王者の技

 冒険者兼傭兵とでも言うべき生活を長く続け、自分の武力を切り売りして日々の糧を得ていた俺のような人間は、常在戦場、起きているときは勿論寝ている時ですら剣をとって戦いに臨めるように自らの身体を鍛え上げている。
 とは言っても、ある時突然自分の残りの人生全てを賭けた決戦をしろと迫られてはいそうですかと得物を取れるほど俺の心は無機質でもない。眼前の少女が振るう大剣を躱しながら、俺はどうにか雑念を払い戦闘行動に集中しようと四苦八苦していた。


 事の始まりは数十分前。一日の仕事を終え酒場で寛いでいた俺の安寧を破るがごとく、俄に街道が騒がしくなったのだ。市民たちは街路を逃げ惑い家に篭り、襲い来る何かから逃れようとしている。
 間を置かず、街の反対側から鬨の声、破砕音、地面を揺るがすかのような足音が響いてきた。いくらか平常心を保った避難民に話を聞いてみたところ、アマゾネスの集団が狩りにやってきたらしい。奴らは時折この辺りで男をさらい、自分たちの集落へ連れ去ってしまうというのだ。
 そんなところに家を構えようとは、ここらあたりの住民は警戒心が無いのか、それともなにかこの街を出られない理由でもあるのか、などと思っていると、アマゾネスの群れから一人、一際動きの素早い女が飛び出してきた。弾丸の如き速さでこちらに突っ込んでくる捕食者から逃れるべく、俺も避難民に紛れて家路に着こうとした時。その女と目が合った。
 身の丈ほどもある大きな両刃剣を担いでいるとは信じられない速度で、女が走る。その目は明らかにこちらを、俺を見据えている。狩りの興奮に染まった瞳に一瞬射竦められた俺の前まで来ると、女はこちらに剣を向け、言った。

「私は誇り高きアマゾネスの狩人、シャッス!お前を夫として迎える女だ!」

 思考が凍る、とはこういう事か。突如現れた、褐色の肌に呪術的な紋様を浮かべた女に求婚されることを想定して日々を生きる人間などまず居ないであろう。近くで見ると、女というよりは少女に近いそのアマゾネスは、更に続けた。

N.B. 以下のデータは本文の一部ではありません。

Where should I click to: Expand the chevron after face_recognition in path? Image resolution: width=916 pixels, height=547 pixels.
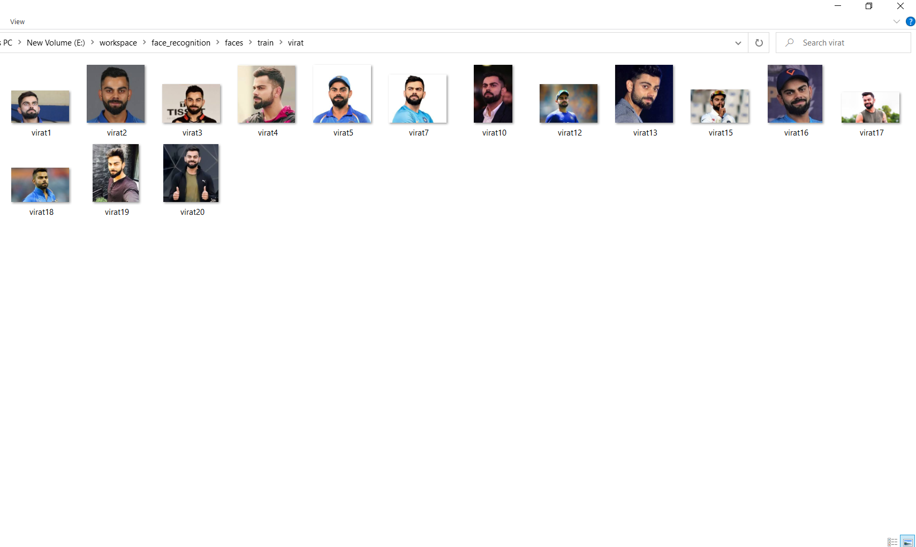[218, 42]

「婿取りの前に、まずはお前の名前を聞かせてもらおうか」
「俺の名前はレイ……って、婿!?」
「そうだ。お前に異存がないなら、このまま共に行こうではないか」
「男狩り、か。……拒否権は、無いのか」
「無くはないぞ?お前の持っているその刀は飾りではあるまい。私のものとなるのを拒むなら、剣技で私を打倒してみるがいい」

 そんなわけで、俺の意志を全く無視する形で、人生の墓場行き片道券を賭けた決闘が、始まってしまったのだ。

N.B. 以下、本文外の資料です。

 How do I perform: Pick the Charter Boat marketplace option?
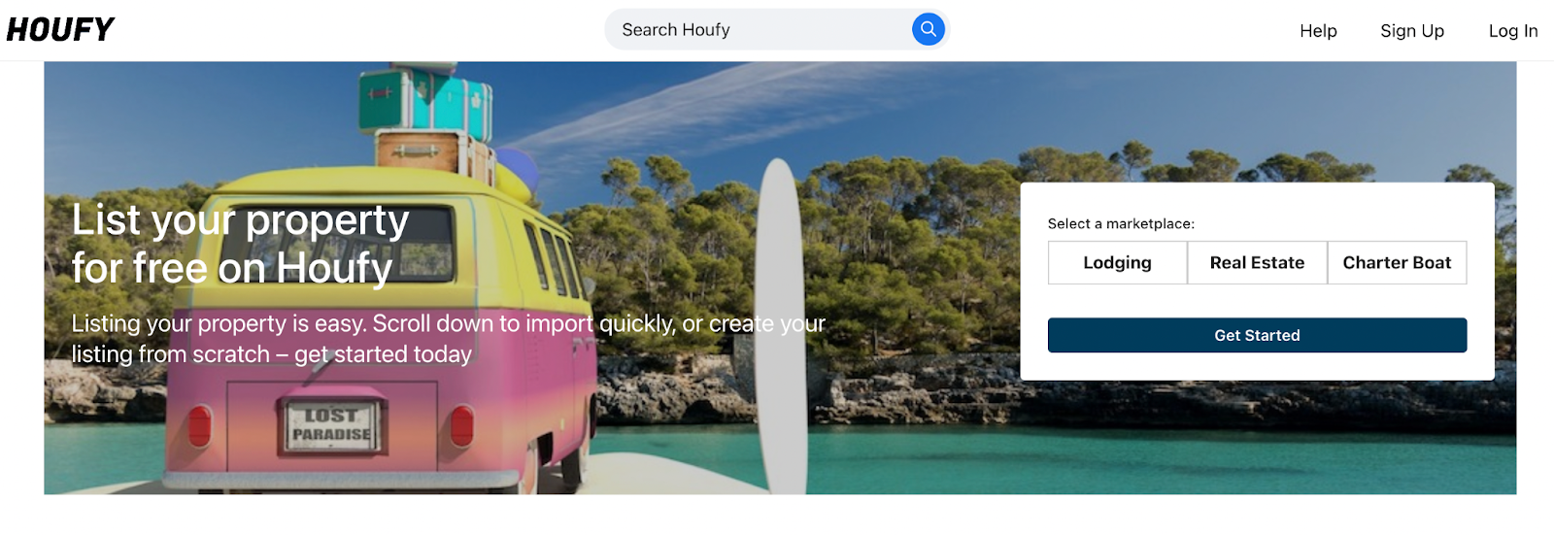tap(1397, 263)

 大剣を構えて半身になるシャッスに相対して、俺は刀を青眼に構えていた。何合か打ち合って分かったのは、この戦いはかなり厳しいものになるであろうということだ。
 巨大な剣を、両手で持っているとはいえ軽々と棒切れのように振り回すシャッスの膂力は文字通り人間離れしている。あんな物をまともに食らったら、良くて骨折悪くて絶命。刀で受けるのも恐らくこれ以上は無理だろう。
 更に驚異的なのはその足捌きである。胸乳と股間を隠す最小限の布切れのみをまとったその身体は猿の如く駆け、飛び跳ね、襲いかかる。縦横無尽に振るわれる鉄塊は武器であるとともに強力無比な防壁となり、俺に与えられる打突の機会は殆ど無い。
 流石は生まれながらの狩人、と感心する間もなく、再び斬撃が襲い来る。上段の構えから腕力と引力に任せて超重武器を叩きつける攻撃は、単純故に隙がない。間一髪のところで回避し、バックステップで距離を取る。

「どうした?避けてばかりではどうにもならんぞ」
「うるせえ……」

 言葉を待たず、再びシャッスが剣を担いで突撃してくる。元より回避以外に選択肢の無い俺はぎりぎりまで動かず、相手が剣を振り下ろし始めた瞬間を狙って横方向へ逃れる。その重さ故一度動き始めた物を振りきらず途中で止めることはできまいと考え、後の先を突く。狙うは左腕。今剣の重量を受けているのは彼女の両腕のみ、筋に軽く切れ目を入れてやるだけで容易く断裂するだろう。
 しかし、シャッスの振り下ろした剣は下まで振り切られること無く途中で静止し、其のまま俺の方へ水平に薙ぎ払うような軌道で振るわれた。俺の打突に反応して打ち下ろす運動を中止し、斬り払う運動に転化したというのか。無茶苦茶だ。
 刀と大剣がぶつかり、鋭い音を立てる。咄嗟に峰を剣に向け、右手を離し刀全体を倒すようにして大剣を受け流し衝撃を分散。どうにか耐えてくれた刀を構え直し、ガラ空きになったシャッスの上体に斬り掛かる。
 しかしそれでも、俺の斬撃をシャッスの回避は速さで上回った。後方へ退避され、本来ならば鎖骨を断っていたであろう俺の刀が捉えたのは布一枚、彼女の胸乳を覆っていた毛皮のみだった。